My art strives to achieve a homeostasis of human existence. Right now, humanity is disconnected
from nature and filled with too much rationality derived from contemporary society. We are out of balance. My
artistic mission is to connect my audience with a sense of nature, from which rationality isolates him or her.
The reason why I am working for this formative expression is that formative art, or non-verbal expression,
does not have to rely on verbal or linguistic activity, which is dominated by rationality and necessarily isolates
human beings from nature. The Taoistic term “Mui Shizen,” which decisively influences Japanese Buddhism,
captures the goal of my painting. “Mui” can be translated into “without willful purpose.” In Japanese, “shizen”

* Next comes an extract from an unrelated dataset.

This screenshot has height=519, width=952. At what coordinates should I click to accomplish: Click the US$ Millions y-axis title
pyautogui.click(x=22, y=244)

is basically translated to “nature,” but in a Taoist context, the term “shizen” also explains the meaning of nature
itself. In Asian cultures, nature means not only natural materials but also the presence that becomes itself by
itself. While I am painting, I recognize the autonomy or spontaneousness of the painting as it appears. Once
the autonomy/spontaneousness of the painting emerges, the painting in process starts to become the painting
by itself. I simply add shapes and colors to the emerging form, following its autonomy/spontaneousness – art
is not artificial but living: nature. A cloud is made of vapor and temperature; wind is created by the differences
of atmospheric pressures. My painting is a natural phenomenon of shapes and colors on canvas because it is
created by its autonomy/spontaneousness through my Imagination. In this way, my formative painting strives
to provide the audience with a sense of nature in order to neutralize the excessive rationality that unbalances
2. people's daily lives.
My goal for the future is to continue to pursue the meaning and efficacy of formative art as the
greatest common measure between Western art and Asian culture. My painting will be like a cultural bridge
between the two hemispheres. Beyond that, it will be art work which everyone around the world can appreciate
beyond her or his cultural background. Also, my professional goal is to work as an art educator in the U.S. to
show American students how Asian values can be applied to Western art and to let Asian students know how
Western art represents the system of Western thought.